= Excerto do documento =
◇ ◇ ◇ ◇ ◇ ◇ ◇
Albert Fish: “Adoro crianças! São muito saborosas!”

Começou por gostar de beber urina e, depois, tirava um prazer especial em devorar pratos de fezes. Passou em seguida para o canibalismo – raptava crianças, levava-as para locais ermos, torturava-as e amputava-as de partes do corpo que cozinhava com cebolas, cenouras e nabos…

Quem olhava para Albert diria estar frente a frente com qualquer manga-de-alpaca como os que Bernardo Soares se alimentou para fazer sobreviver O Livro do Desassossego. Magro, enfezado, de bigodes curvados para cima, tez clara, cabelos com um toque ligeiramente arruivado, boas maneiras, quase cavalheiresco na forma como descobria o cocuruto para cumprimentar as senhoras que com ele se cruzavam. E, no entanto, estávamos na presença de um daqueles canalhas camilianos, canalha de pai e mãe e família até à quinta geração. O príncipe dos canalhas!
◇ ◇ ◇ ◇ ◇ ◇ ◇
= Objetivos =
- 1) Atualize o texto sobre Albert Fish desde "Começou por gostar" até "príncipe dos canalhas!", substituindo "cebolas" por "batatas".
- 2) Prossiga o texto sobre Albert Fish a partir da última frase apresentada.

= Linhas de dados =
◇ ◇ ◇ ◇ ◇ ◇ ◇
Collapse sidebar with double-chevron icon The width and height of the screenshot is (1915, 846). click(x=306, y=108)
◇ ◇ ◇ ◇ ◇ ◇ ◇
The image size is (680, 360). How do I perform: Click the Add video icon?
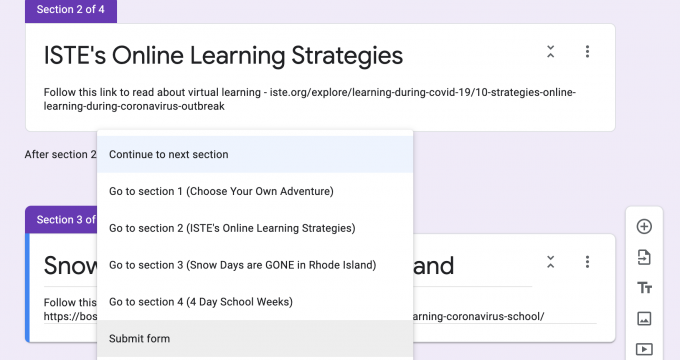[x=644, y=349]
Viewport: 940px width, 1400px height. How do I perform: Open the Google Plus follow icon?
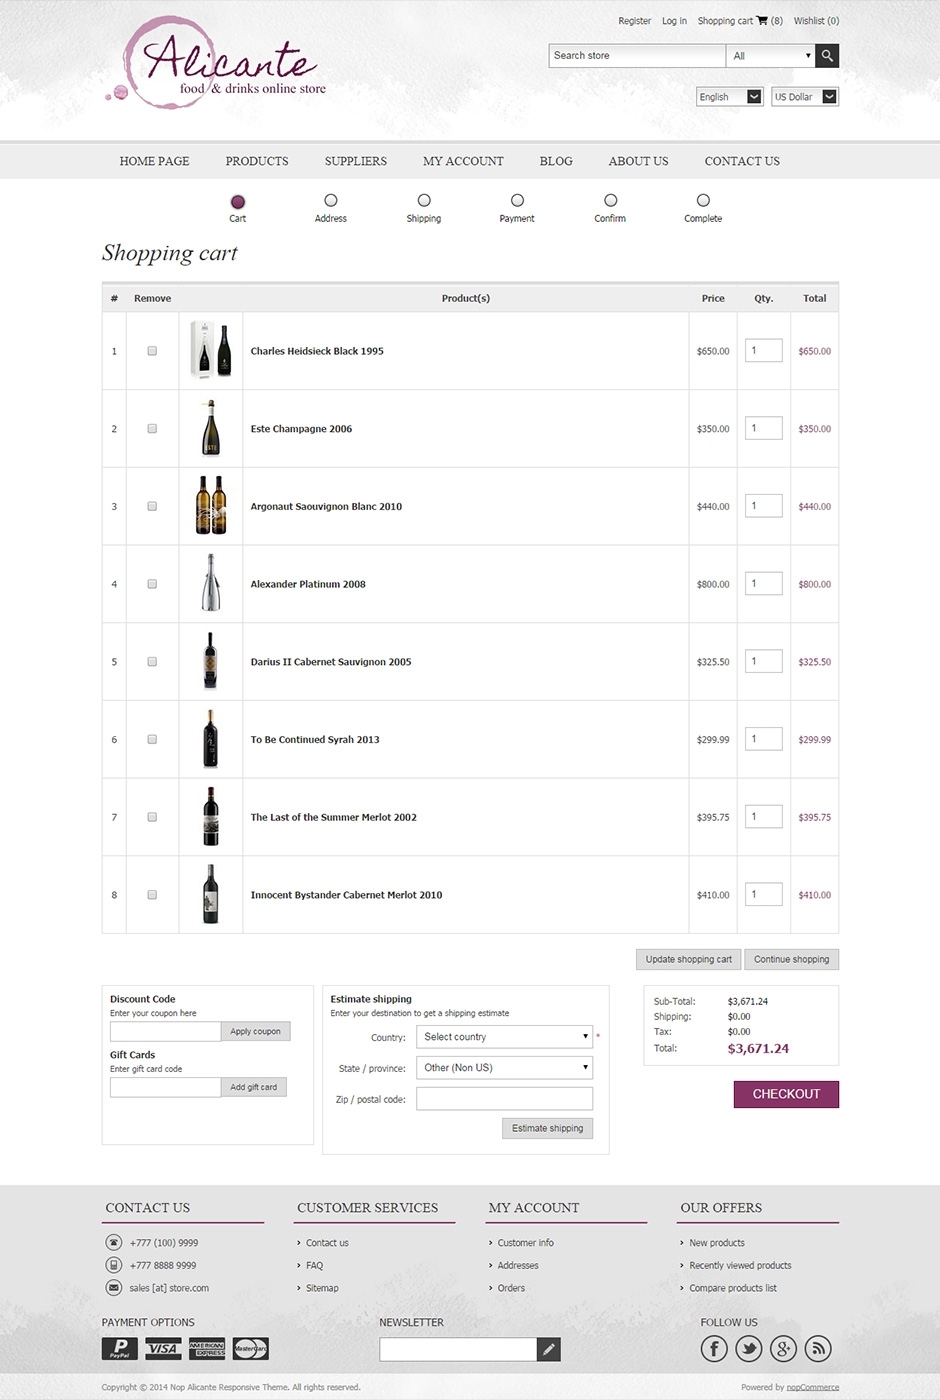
◇ ◇ ◇ ◇ ◇ ◇ ◇
= Resultados por tarefa =
- 1)
Começou por gostar de beber urina e, depois, tirava um prazer especial em devorar pratos de fezes. Passou em seguida para o canibalismo – raptava crianças, levava-as para locais ermos, torturava-as e amputava-as de partes do corpo que cozinhava com batatas, cenouras e nabos…

Quem olhava para Albert diria estar frente a frente com qualquer manga-de-alpaca como os que Bernardo Soares se alimentou para fazer sobreviver O Livro do Desassossego. Magro, enfezado, de bigodes curvados para cima, tez clara, cabelos com um toque ligeiramente arruivado, boas maneiras, quase cavalheiresco na forma como descobria o cocuruto para cumprimentar as senhoras que com ele se cruzavam. E, no entanto, estávamos na presença de um daqueles canalhas camilianos, canalha de pai e mãe e família até à quinta geração. O príncipe dos canalhas!

- 2)
O macabro pedófilo e assassino de Washington, de nome completo Hamilton Howard Albert Fish, decidiu um belo dia que já não aguentava mais tanto segredo. Quando a polícia recebeu um envelope estranho, entregue pela mãe de Grace Budd, uma moça entretanto desaparecida sem deixar rasto, teve a certeza de que o serial killer que procurava há anos só podia ser o autor daquele arrazoado de converseta à toa carregado de erros de ortografia. O envelope vinha selado com uma pequena marca hexagonal com as letras N.Y.P.C.B.A, cujo significado era New York Private Chauffeur’s Benevolent Association, isto é, uma associação de condutores pro-bono que se dispunha a transportar pessoas com deficiências. Grotesco? Bastante. Mas o que é que na vida de Fish não foi grotesco? Eu não sei responder. Vão ter de perguntar ao próprio embora este tenha sido condenado à morte e eletrocutado na prisão de Sing-Sing no dia 16 de Janeiro de 1936. Provavelmente não estará em condições de se explicar. Já antes de morrer não tinha muita capacidade de comunicação.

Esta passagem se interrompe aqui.